• **To do**
Please set down only the lines below starting with the line with "Click the blue Help question mark icon" and going on through the line with "Given: Open the @toolify Twitter button", verbatim and without pictures.

• **Input data**
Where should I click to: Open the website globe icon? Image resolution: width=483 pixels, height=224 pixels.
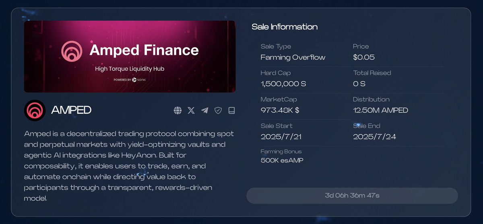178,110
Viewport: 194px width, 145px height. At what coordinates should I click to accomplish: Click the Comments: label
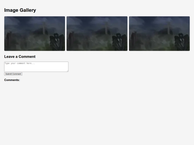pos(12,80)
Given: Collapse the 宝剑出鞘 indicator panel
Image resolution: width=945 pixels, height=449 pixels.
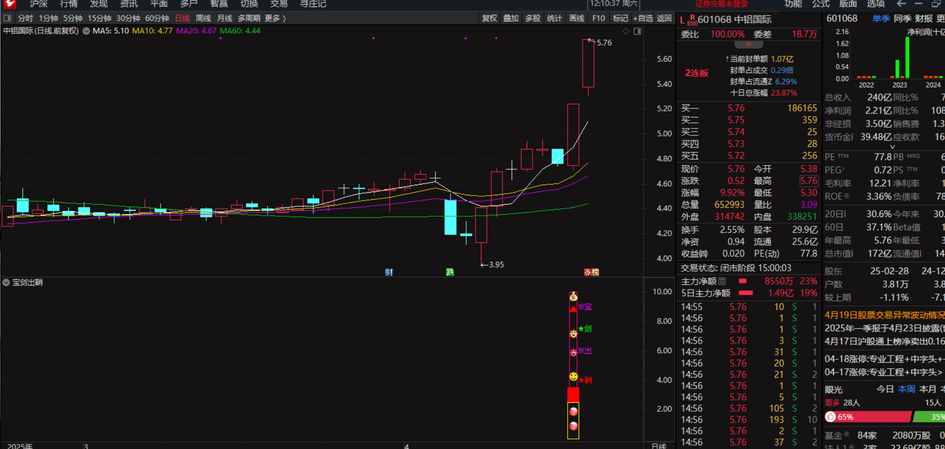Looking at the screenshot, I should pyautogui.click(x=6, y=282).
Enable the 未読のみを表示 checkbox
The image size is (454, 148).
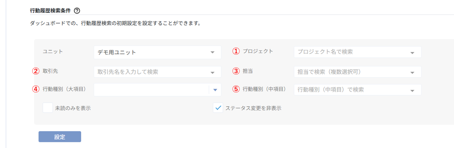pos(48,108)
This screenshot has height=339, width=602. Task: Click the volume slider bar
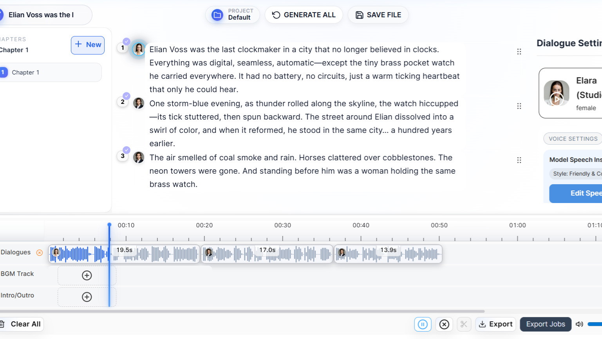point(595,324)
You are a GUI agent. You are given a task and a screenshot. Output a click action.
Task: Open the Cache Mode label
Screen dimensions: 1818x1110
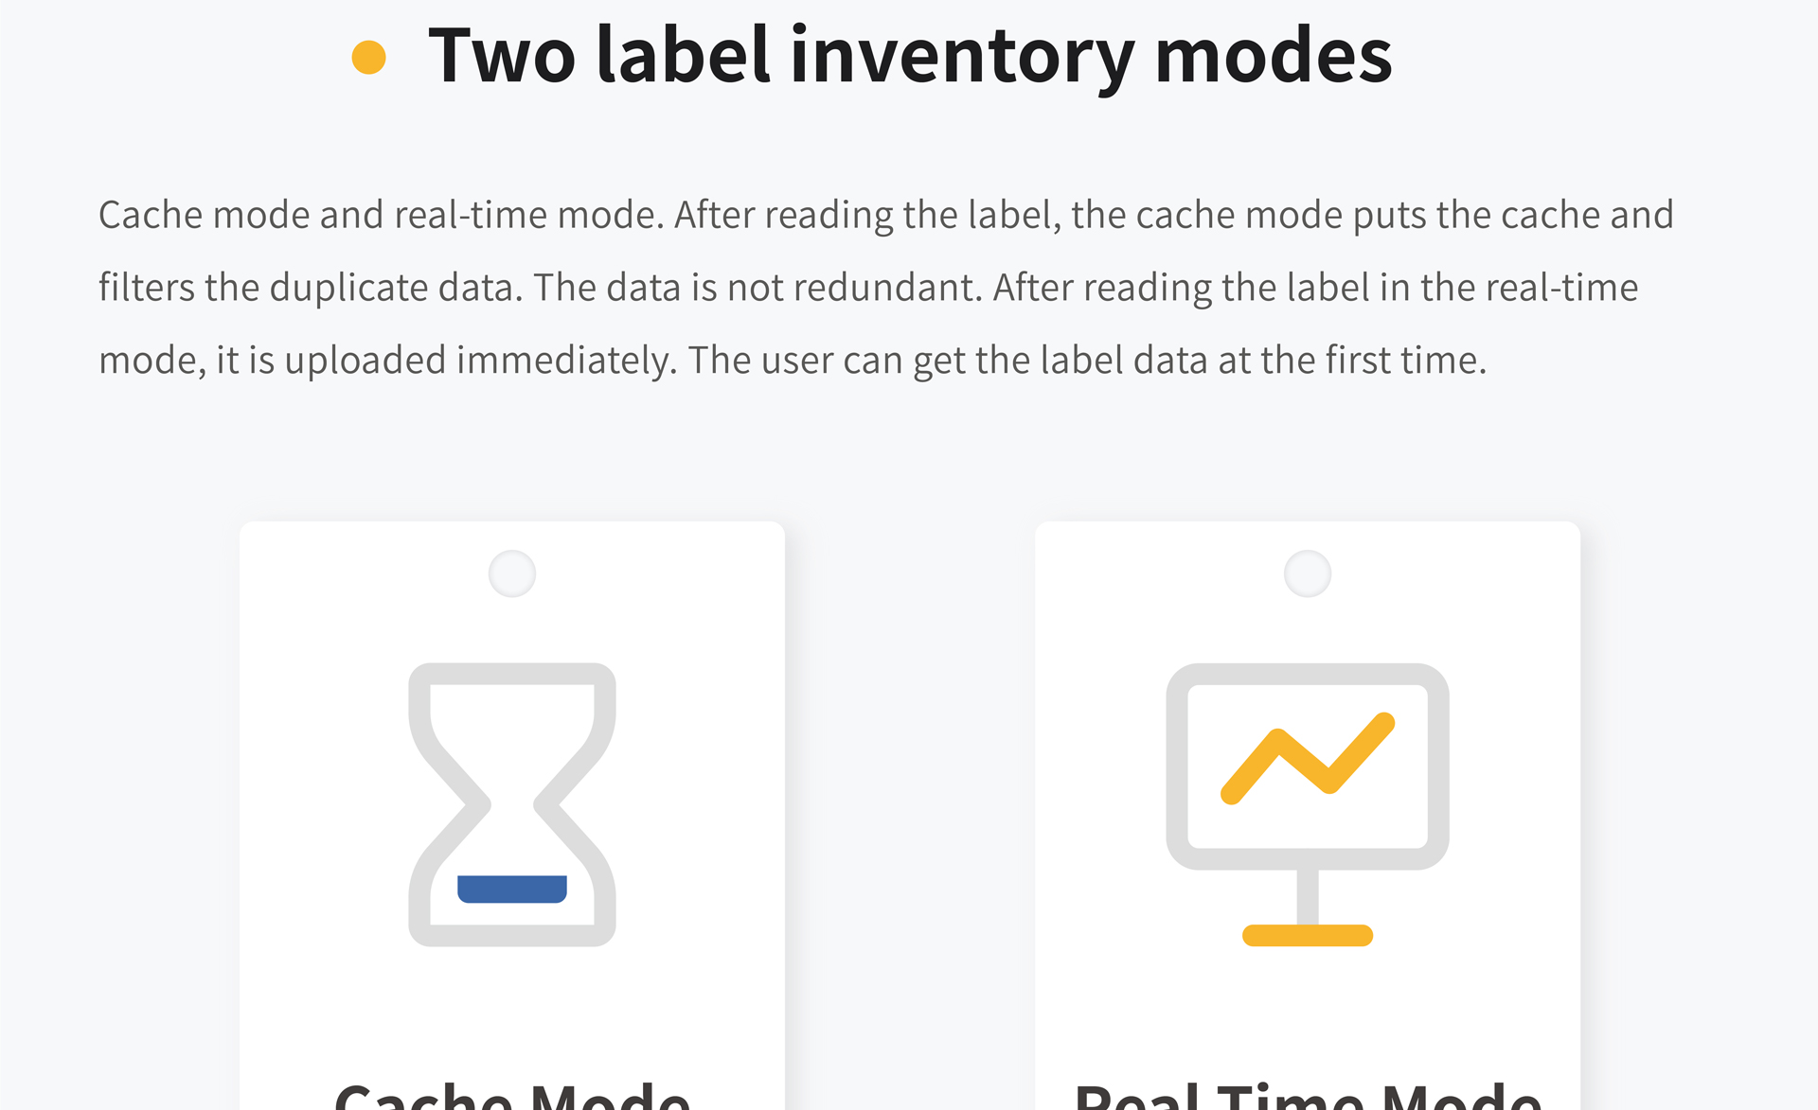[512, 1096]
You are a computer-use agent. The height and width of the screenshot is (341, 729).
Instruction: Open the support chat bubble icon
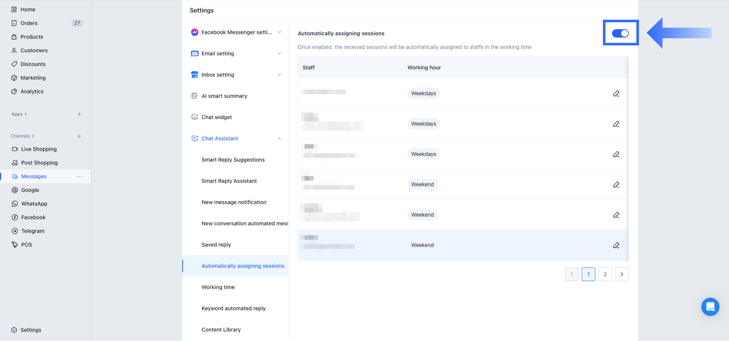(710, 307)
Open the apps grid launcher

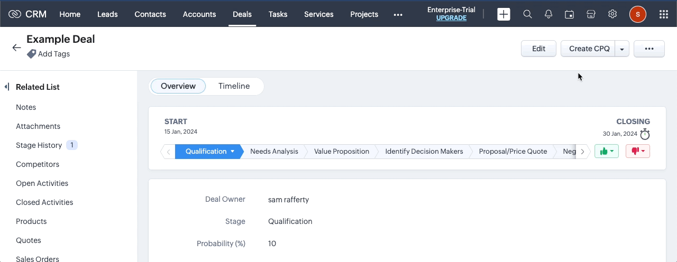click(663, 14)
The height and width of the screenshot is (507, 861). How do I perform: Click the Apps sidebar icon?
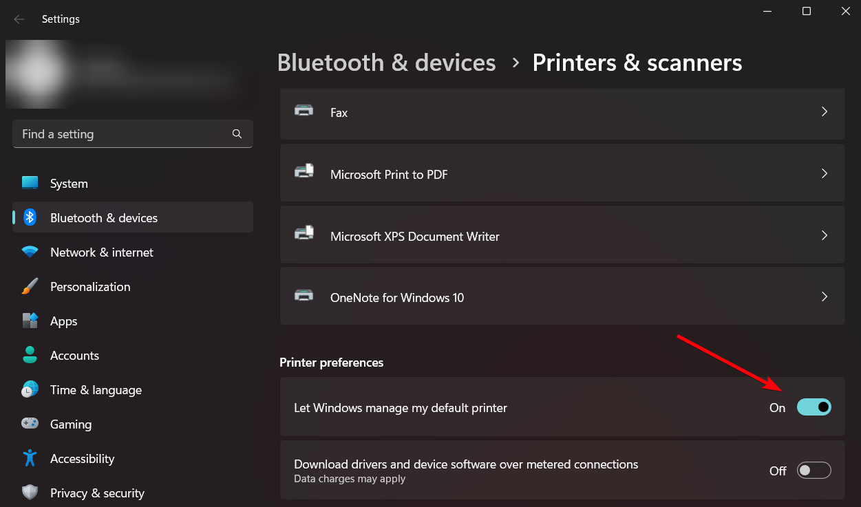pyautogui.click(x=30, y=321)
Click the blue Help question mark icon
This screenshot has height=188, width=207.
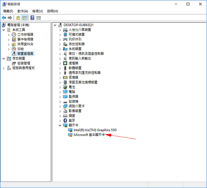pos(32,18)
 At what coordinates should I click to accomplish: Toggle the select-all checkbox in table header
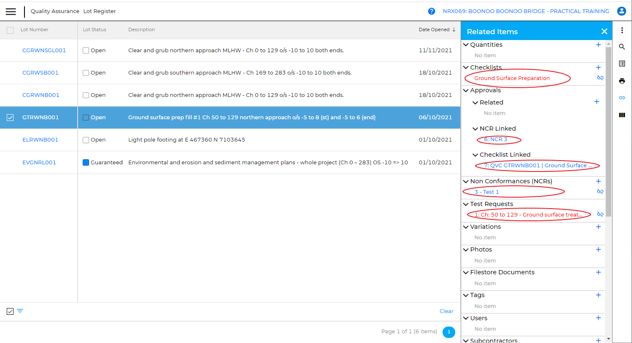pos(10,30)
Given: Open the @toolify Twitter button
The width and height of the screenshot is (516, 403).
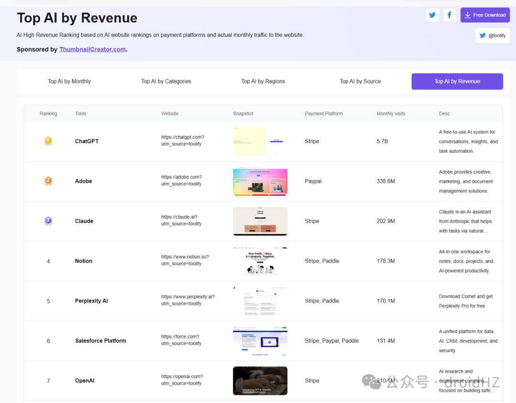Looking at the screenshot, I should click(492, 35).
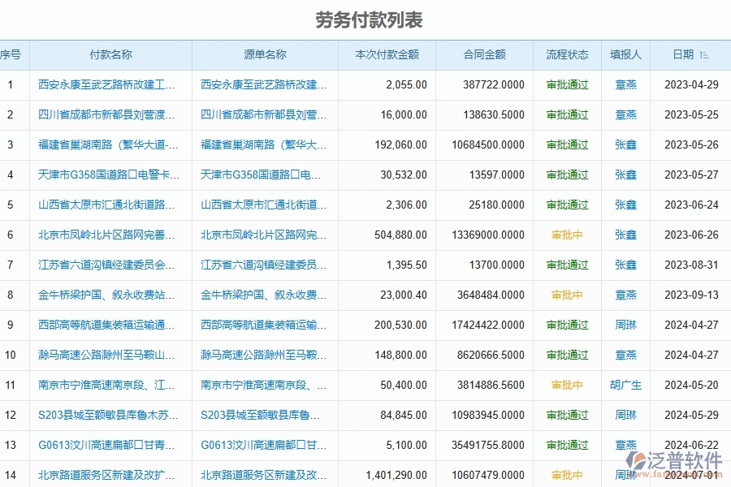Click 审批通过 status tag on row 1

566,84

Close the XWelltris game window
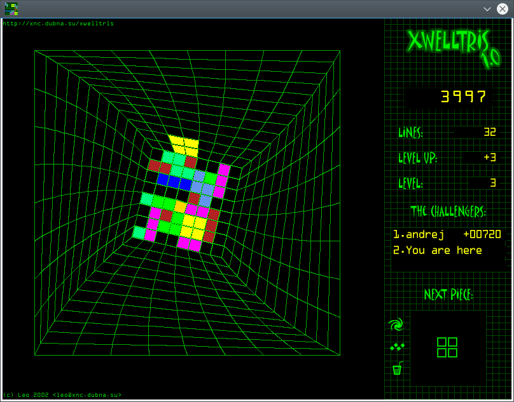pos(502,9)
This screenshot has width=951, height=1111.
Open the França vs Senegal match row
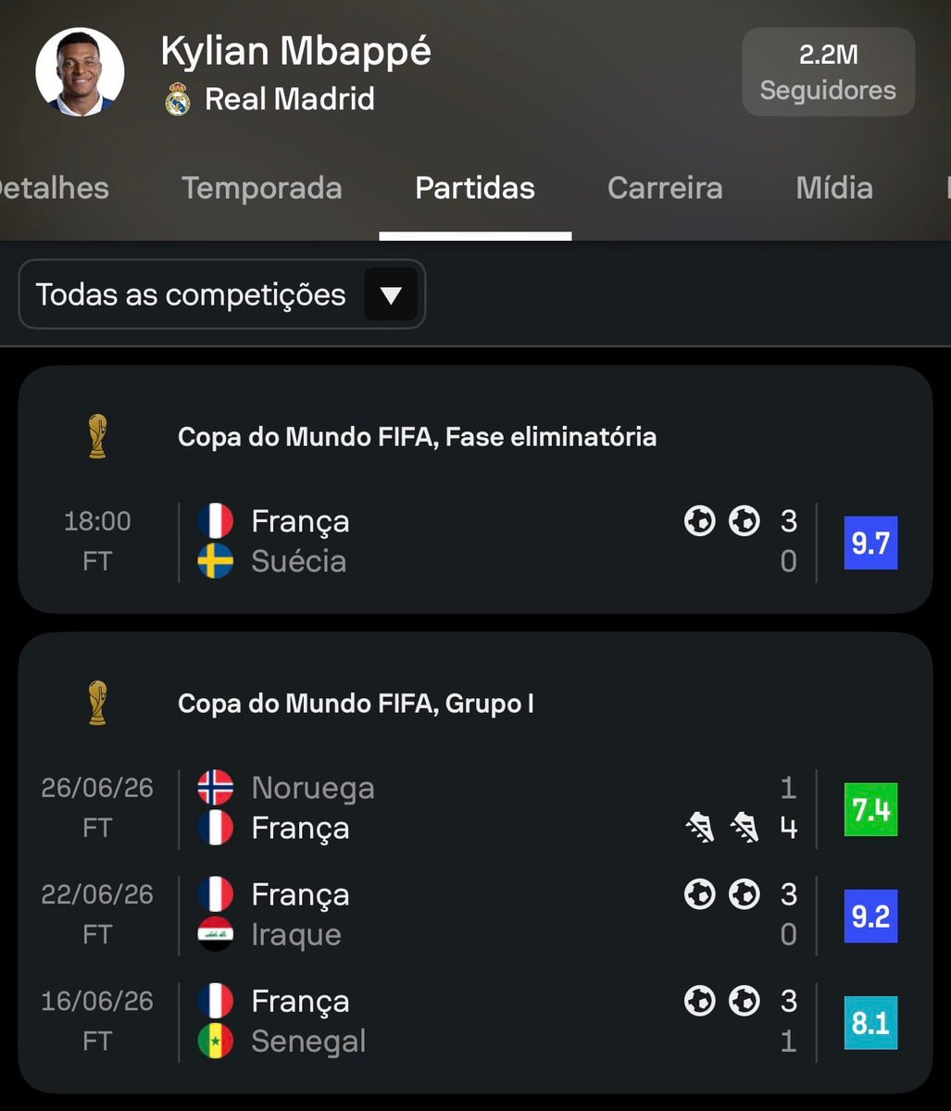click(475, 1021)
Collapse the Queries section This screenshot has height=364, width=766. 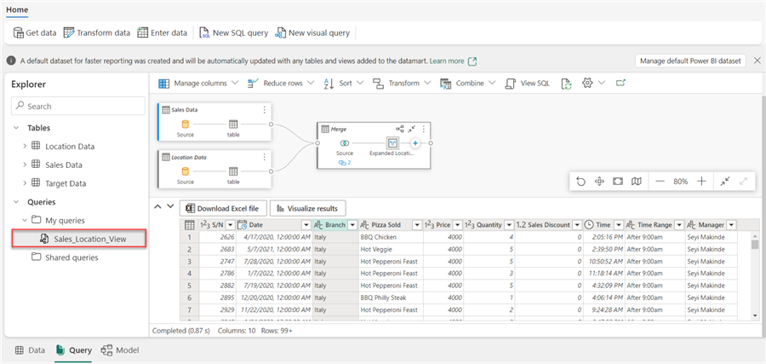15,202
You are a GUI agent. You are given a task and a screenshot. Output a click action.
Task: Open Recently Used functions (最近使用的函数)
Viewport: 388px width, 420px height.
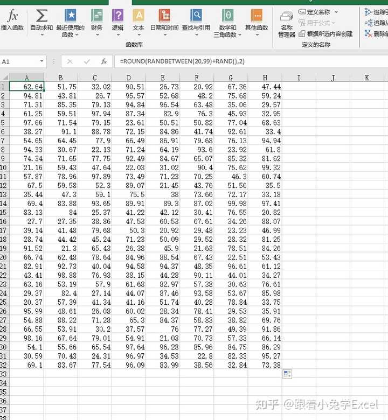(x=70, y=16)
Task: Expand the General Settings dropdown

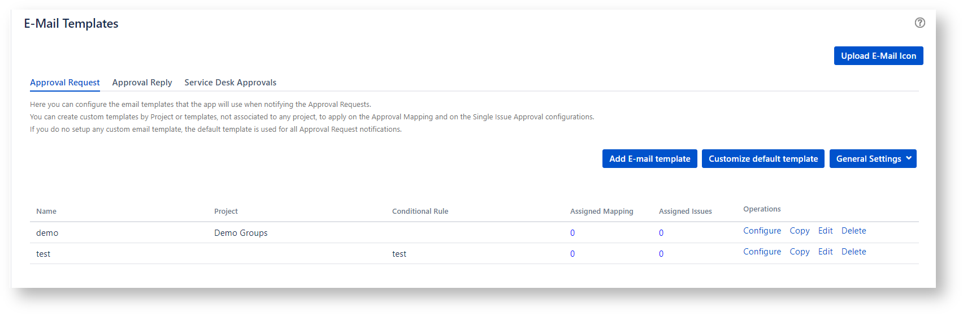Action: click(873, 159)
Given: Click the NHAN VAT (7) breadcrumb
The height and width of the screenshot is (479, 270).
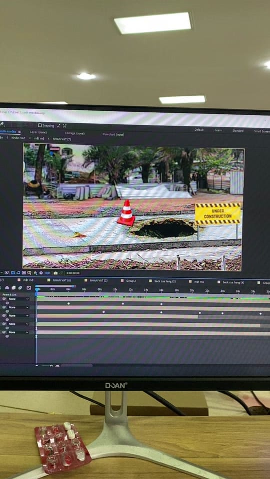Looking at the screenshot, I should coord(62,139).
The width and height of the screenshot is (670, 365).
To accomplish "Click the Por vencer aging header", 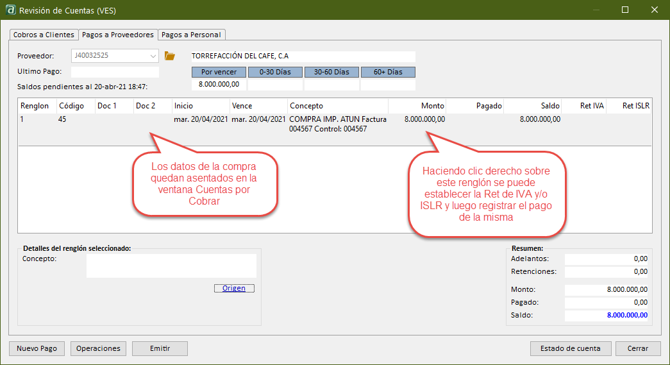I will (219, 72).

• **Exercise response**
Click the blue Help question mark icon
This screenshot has height=188, width=207.
pos(32,18)
 At what coordinates should I click to accomplish: Toggle the select-all checkbox in table header
pos(10,30)
Given: Open the @toolify Twitter button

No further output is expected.